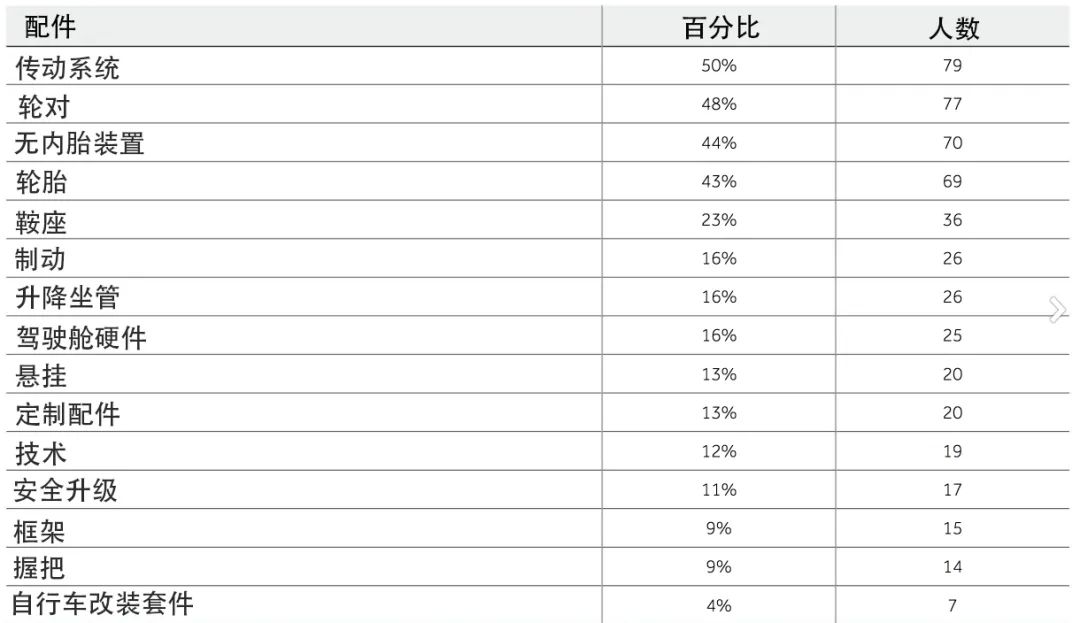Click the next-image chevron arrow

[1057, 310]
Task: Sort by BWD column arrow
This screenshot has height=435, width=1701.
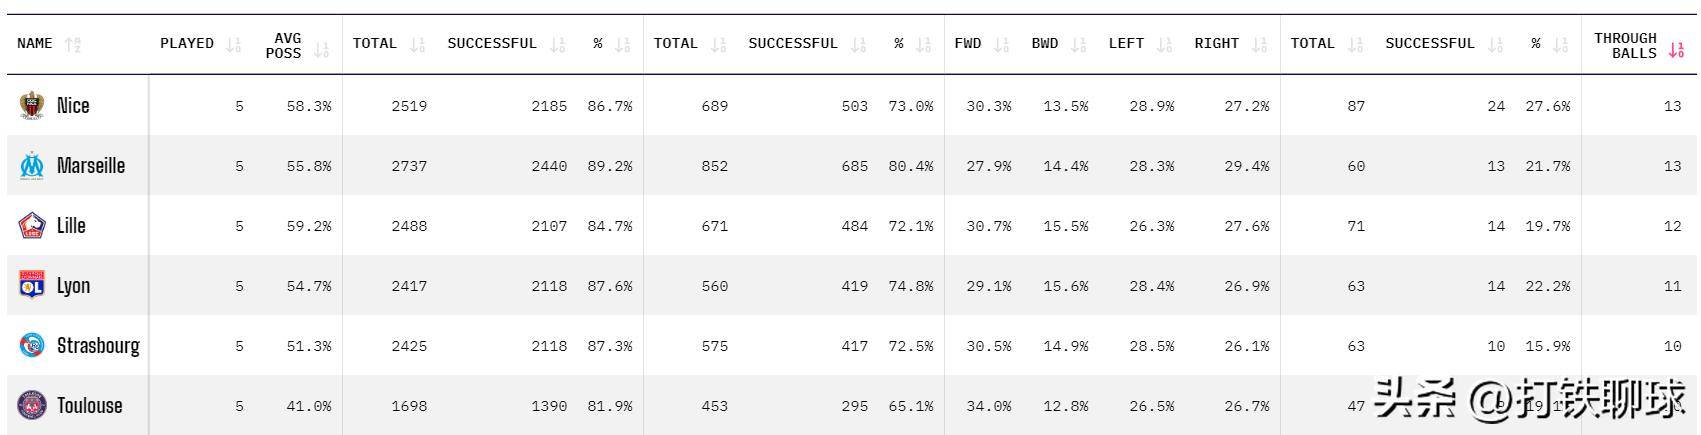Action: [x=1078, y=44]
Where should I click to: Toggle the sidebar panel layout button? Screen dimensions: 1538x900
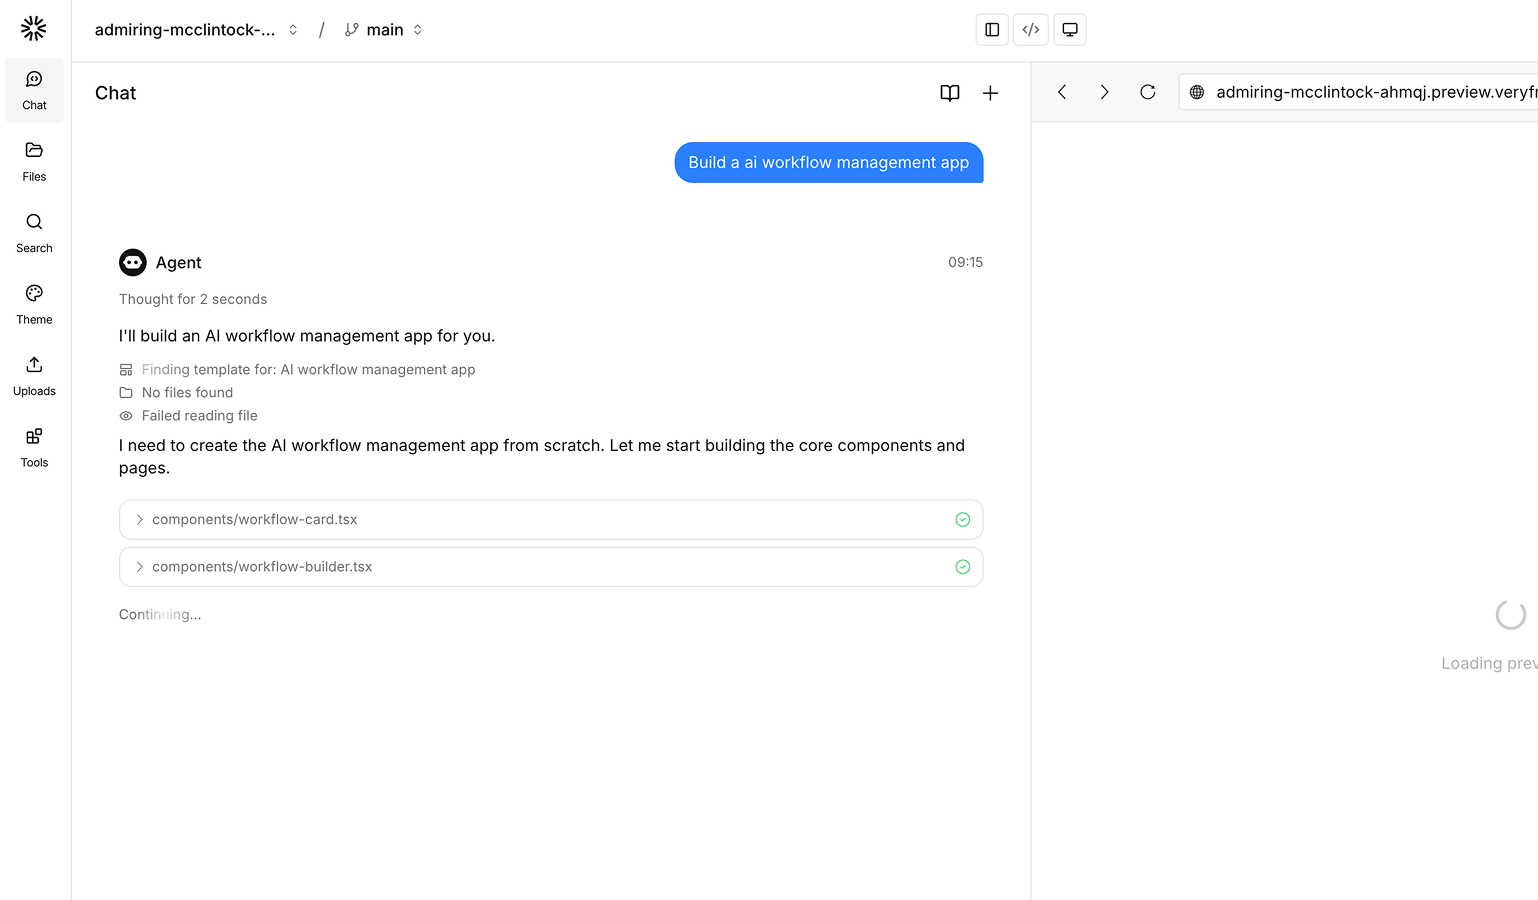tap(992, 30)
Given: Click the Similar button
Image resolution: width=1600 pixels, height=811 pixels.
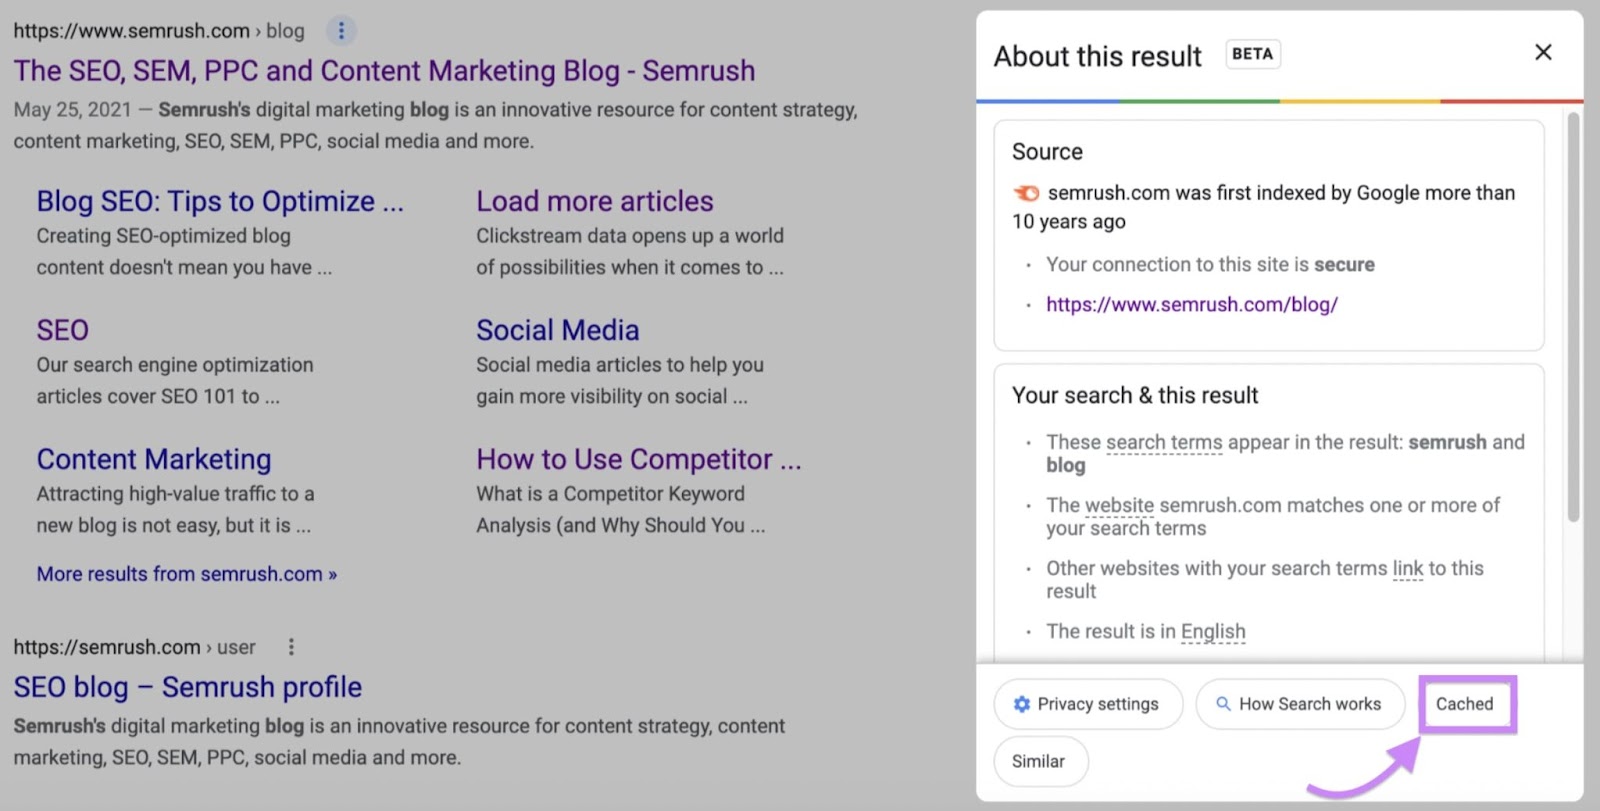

########

Restate word for word the lines from the line with "Task: Sort by BWD column arrow" to the last line of the records above, inclusive, and omit every picture.

• **ANSWER BOX**:
Task: Sort by BWD column arrow
This screenshot has height=435, width=1701.
Action: [x=1078, y=44]
Where should I click to: Toggle the sidebar panel layout button? Screen dimensions: 1538x900
tap(992, 30)
Given: Click the Similar button
Image resolution: width=1600 pixels, height=811 pixels.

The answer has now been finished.